**What needs to be done**. Reproduce word for word the stretch of the items from the line containing "Task: Click Dump Screen Image button" through the end of the items, both ends included. Leave the pictures out of your answer.

─── Given information

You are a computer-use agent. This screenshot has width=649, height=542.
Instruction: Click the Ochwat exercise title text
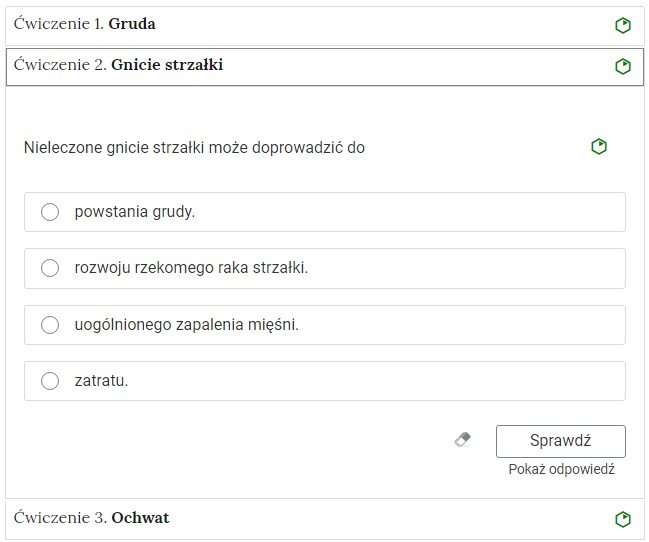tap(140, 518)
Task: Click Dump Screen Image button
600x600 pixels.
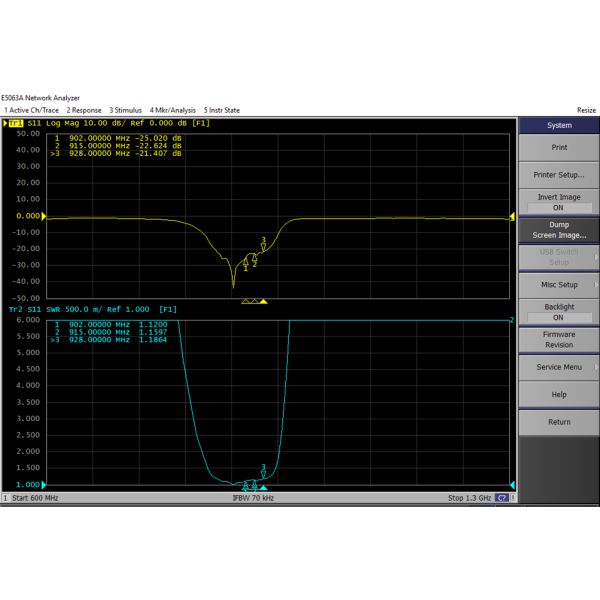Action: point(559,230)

──────

**Written answer**.
Task: Click Dump Screen Image button
600x600 pixels.
Action: point(559,230)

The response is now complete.